Bliss Carman, et al., eds. The World’s Best Poetry. 1904.

Poems of Home: I. About Children

Mother and Child

William Gilmore Simms (1806–1870)

THE WIND blew wide the casement, and within—

It was the loveliest picture!—a sweet child

Lay in its mother’s arms, and drew its life,

In pauses, from the fountain,—the white round

Part shaded by loose tresses, soft and dark,

Concealing, but still showing, the fair realm

Of so much rapture, as green shadowing trees

With beauty shroud the brooklet. The red lips

Were parted, and the cheek upon the breast

Lay close, and, like the young leaf of the flower,

Wore the same color, rich and warm and fresh:—

And such alone are beautiful. Its eye,

A full blue gem, most exquisitely set,

Looked archly on its world,—the little imp,

As if it knew even then that such a wreath

Were not for all; and with its playful hands

It drew aside the robe that hid its realm,

And peeped and laughed aloud, and so it laid

Its head upon the shrine of such pure joys,

And, laughing, slept.
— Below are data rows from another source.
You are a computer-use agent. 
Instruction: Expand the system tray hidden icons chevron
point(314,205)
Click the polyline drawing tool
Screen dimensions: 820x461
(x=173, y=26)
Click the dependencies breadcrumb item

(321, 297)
And while it slept, the tears

Of the sweet mother fell upon its cheek,—

Tears such as fall from April skies, and bring

The sunlight after. They were tears of joy;

And the true heart of that young mother then

Grew lighter, and she sang unconsciously

The silliest ballad-song that ever yet

Subdued the nursery’s voices, and brought sleep

To fold her sabbath wings above its couch.